About this exercise:
Begin at the line holding "The image size is (1442, 840)." and set down exactly each line through the last one below, omitting pictures. Include nothing else.

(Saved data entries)
# # # #

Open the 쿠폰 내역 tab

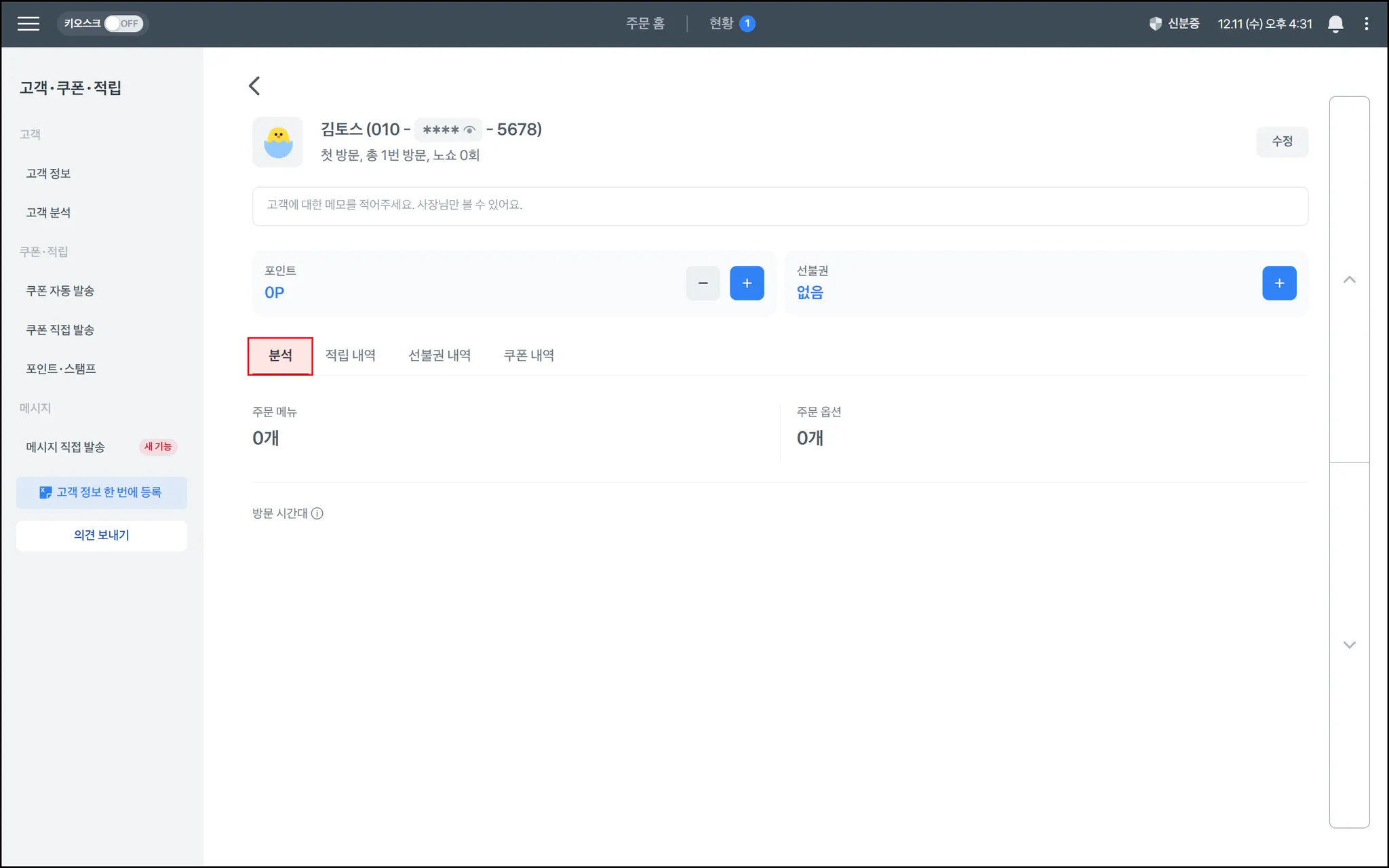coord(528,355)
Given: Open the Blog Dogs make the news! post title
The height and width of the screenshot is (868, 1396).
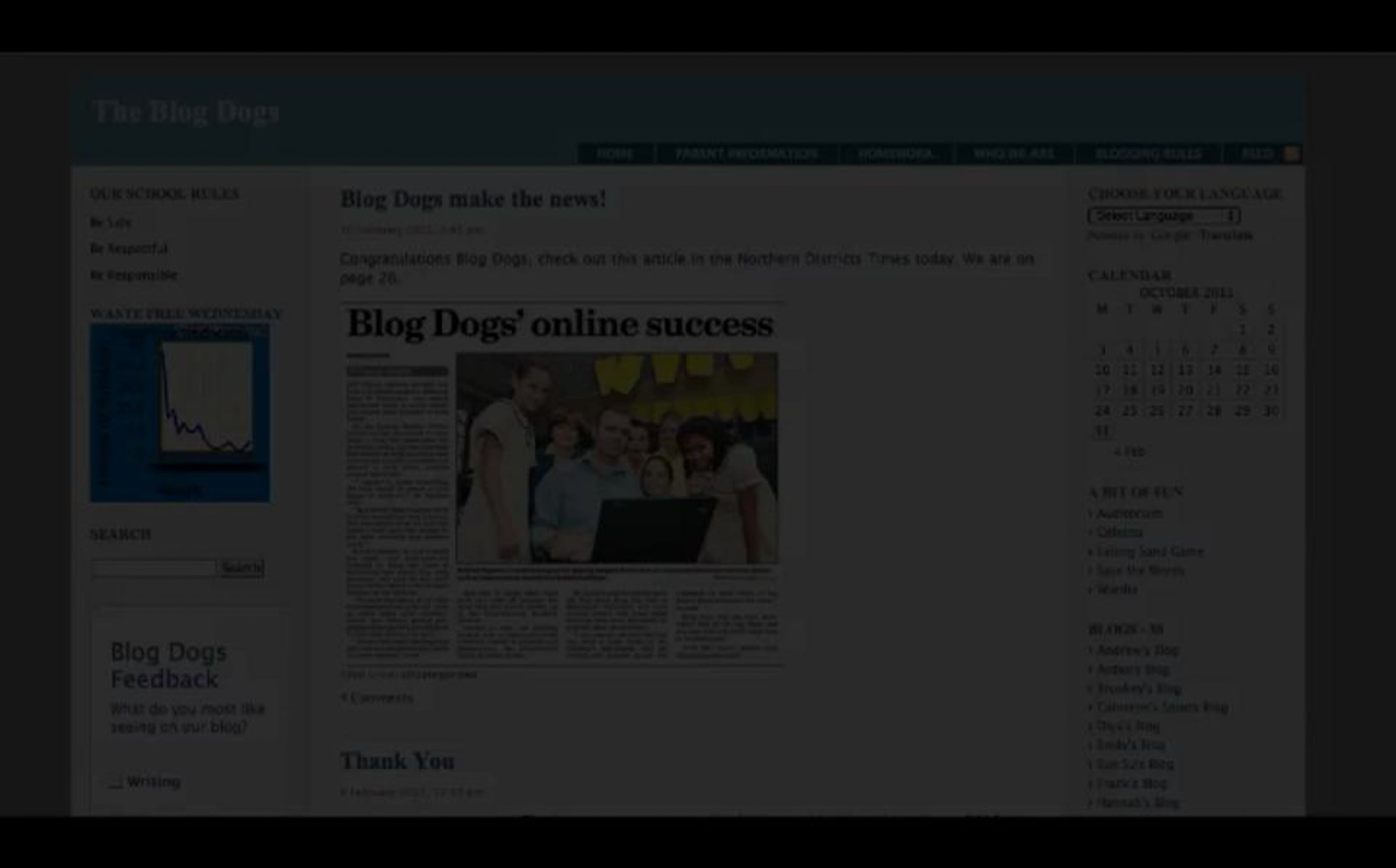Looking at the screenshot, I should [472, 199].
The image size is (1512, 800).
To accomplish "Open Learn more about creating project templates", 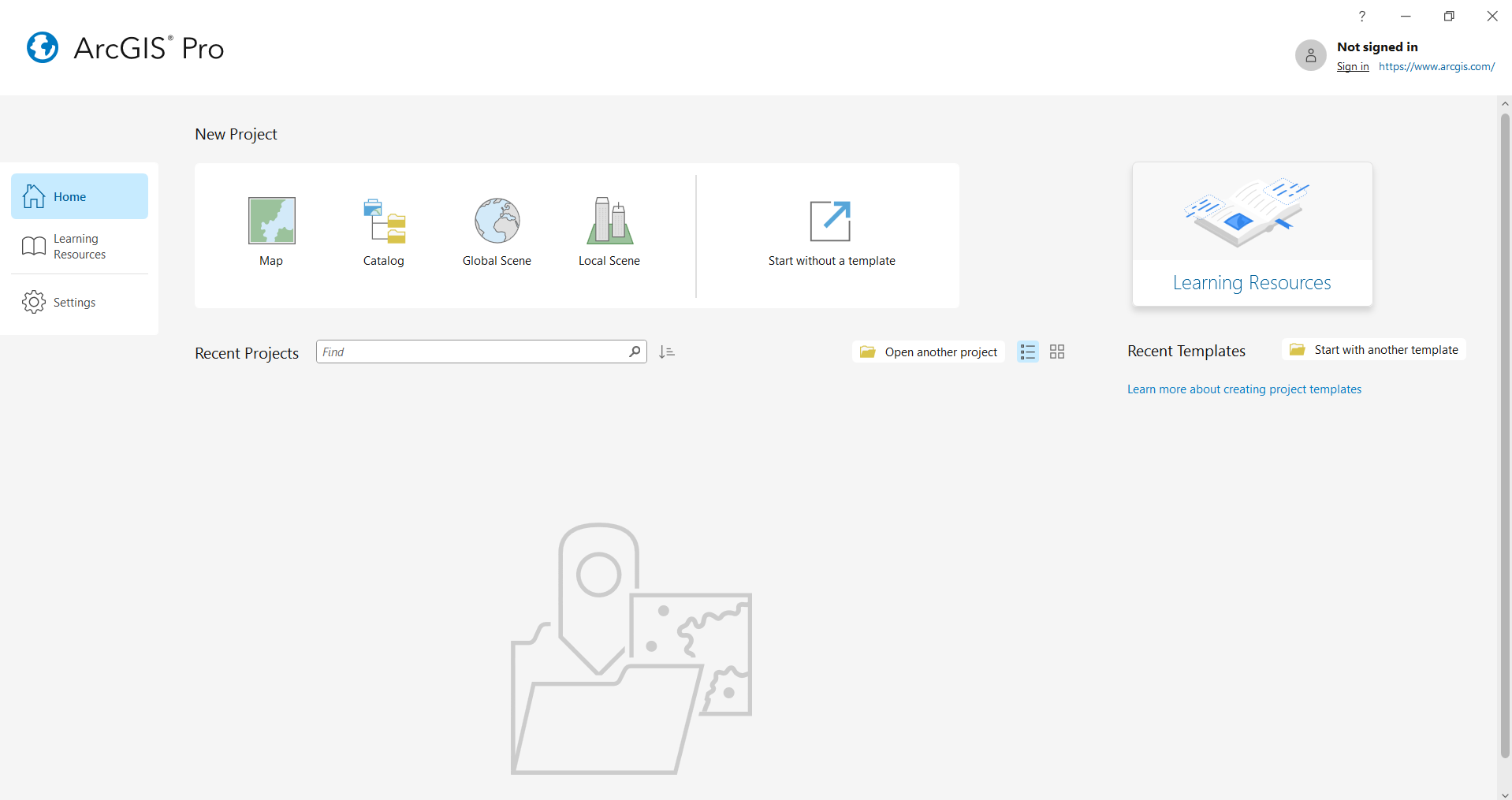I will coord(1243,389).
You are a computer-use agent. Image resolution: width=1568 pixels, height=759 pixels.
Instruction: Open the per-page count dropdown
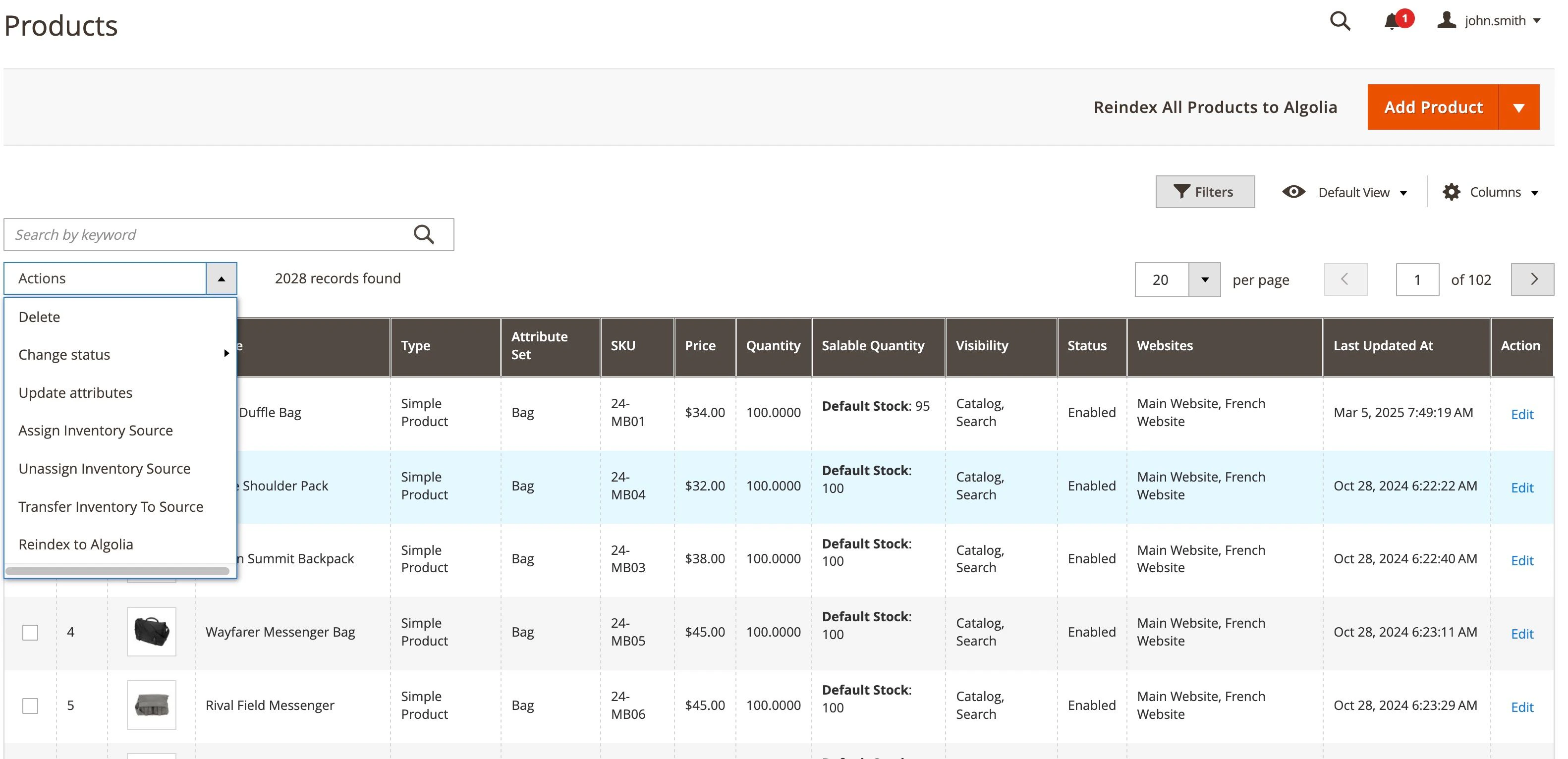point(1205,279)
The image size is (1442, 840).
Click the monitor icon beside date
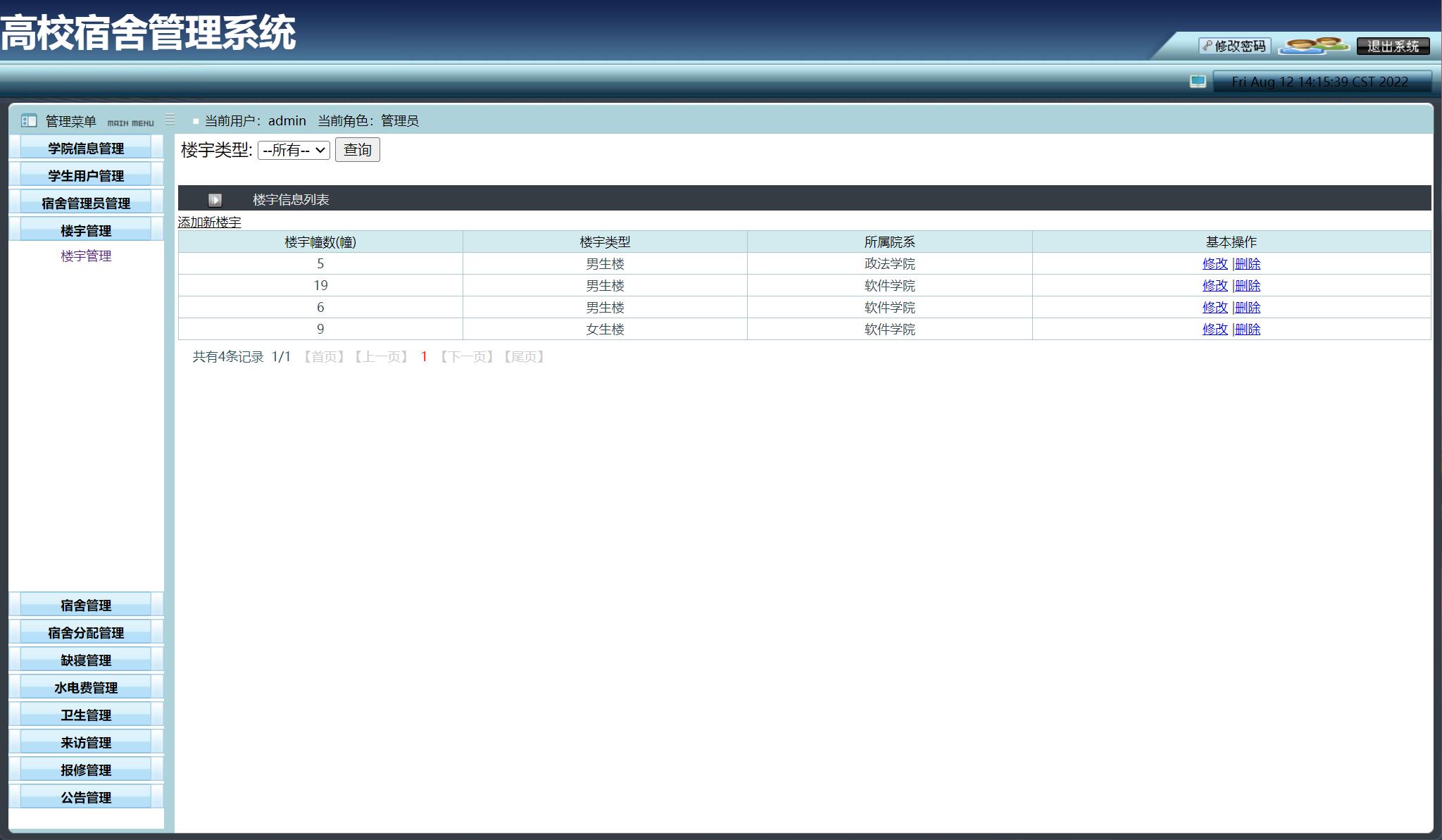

# # # #

Result of the exercise:
The image size is (1442, 840).
Click the monitor icon beside date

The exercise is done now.